In summary: “Dispensationalism views the world as a household run by God. In His household-world, God is dispensing or administering its affairs according to His own will and in various stages of revelation in the passage of time. These various stages mark off the distinguishably different economies in the outworking of His total purpose, and these different economies constitute the dispensation. The under-standing of God’s differing economies is essential to a proper interpretation of His revelation within those various economies.”2
The Sine Qua Non of Normative/Classical Dispensationalism
According to Dr. Charles Ryrie, there are three Sine Qua Non aspects of dispensationalism—which means they are aspects that are absolutely indispensable or essential to dispensationalism. These are characteristics of what is considered Normative or Classical Dispensationalism.
1. The consistent literal or plain interpretation of Scripture based on the plenary (inerrant) inspiration of the Scriptures using a Historical-Grammatical method of interpretation. The term “literal” is sometimes ironically taken too literally and then made fun of—you don’t really believe God has feathers do you? (Psalm 91:4 ). A better term would be understanding Scripture in the plain or normal meaning as opposed to allegorizing it. This is taking God’s word at face value—God says what He means, and means what He says!
A literal interpretation of Scripture isn’t solely the domain of dispensationalism, others non-dispensationalist including Covenant Theologians take a large amount of the Scripture literally or plainly, but it is the consistent use of a literal hermeneutic that defines dispensationalism. Not just for historical and doctrinal passages, but for prophetic passages as well. Covenant Theologians allegorize most of prophetic scripture and the promises of the unconditional covenants, especially if it relates to the nation of Israel.
2. The distinctness of Israel and the Church (the Ekklesia of Christ) grows out of a consistent, literal hermeneutic. The church is a separate entity (separate from the nation of Israel) and is made up of Jewish and Gentile believers only. God has separate purposes, and separate destinies for Israel and the Church. A consistent literal or plain understanding of Scripture makes these distinctions.
3. The underlying purpose of God in the world—the glory of God. Although salvation is a primary theme of God’s purpose in the world which brings glory to Him, it isn’t the sole purpose of God in the world. It is only one of many.

*Available data:*

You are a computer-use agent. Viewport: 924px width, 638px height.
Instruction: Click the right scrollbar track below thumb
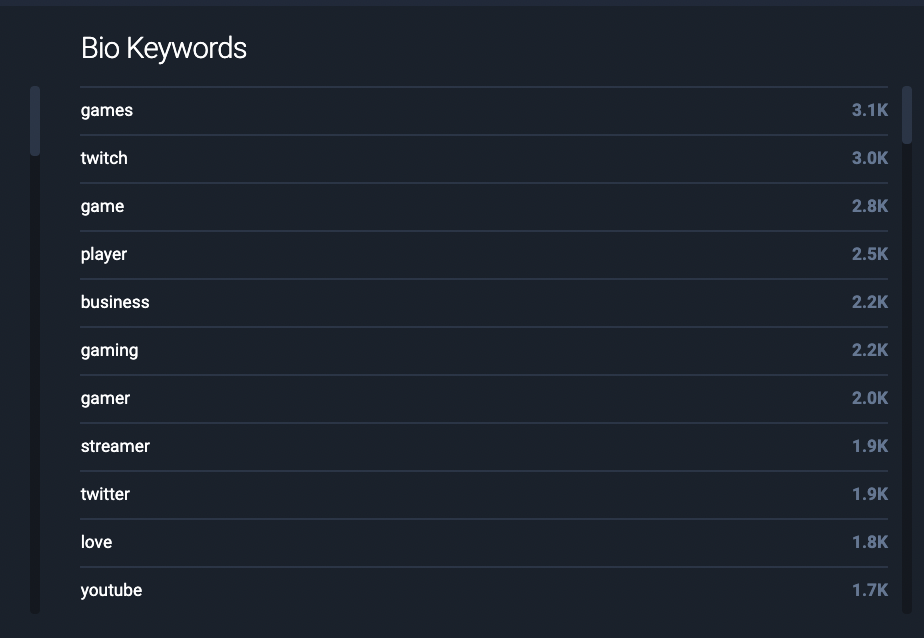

*The tasks:*
1. Revise the part of the dispensationalism passage that opens with the words containing "1. The consistent" and closes with "what He says!", and give it again with "allegorizing" replaced by "spiritualizing".
2. Write what comes next in the passage on dispensationalism, picking up after its final sentence.

*The responses:*
1.
1. The consistent literal or plain interpretation of Scripture based on the plenary (inerrant) inspiration of the Scriptures using a Historical-Grammatical method of interpretation. The term “literal” is sometimes ironically taken too literally and then made fun of—you don’t really believe God has feathers do you? (Psalm 91:4 ). A better term would be understanding Scripture in the plain or normal meaning as opposed to spiritualizing it. This is taking God’s word at face value—God says what He means, and means what He says!

2.
In summary: “The essence of dispensationalism, then, is the distinction between Israel and the church. This grows out of the dispensationalist’s consistent employment of normal or plain or historical-grammatical interpretation, and it reflects an understanding of the basic purpose of God in all His dealings with mankind as that of glorifying Himself through salvation and other purposes as well.”3
Additional Defining Characteristics
Another defining characteristic of dispensationalism is the literal fulfillment of the promises of the Old Testament covenants.
Taking these at face value using a literal interpretation leads naturally to the literal fulfillment of the promises given in these covenants. Many of the promises included in these covenants are yet to be fulfilled and are part of Eschatology—end time prophecy that has not occurred as yet.
The 1,000-year reign of Christ in the Millennium will be the fulfillment of the Davidic Covenant. Everything that God promised to Abraham, to David and to Israel through the prophets will be fulfilled during the Millennial period.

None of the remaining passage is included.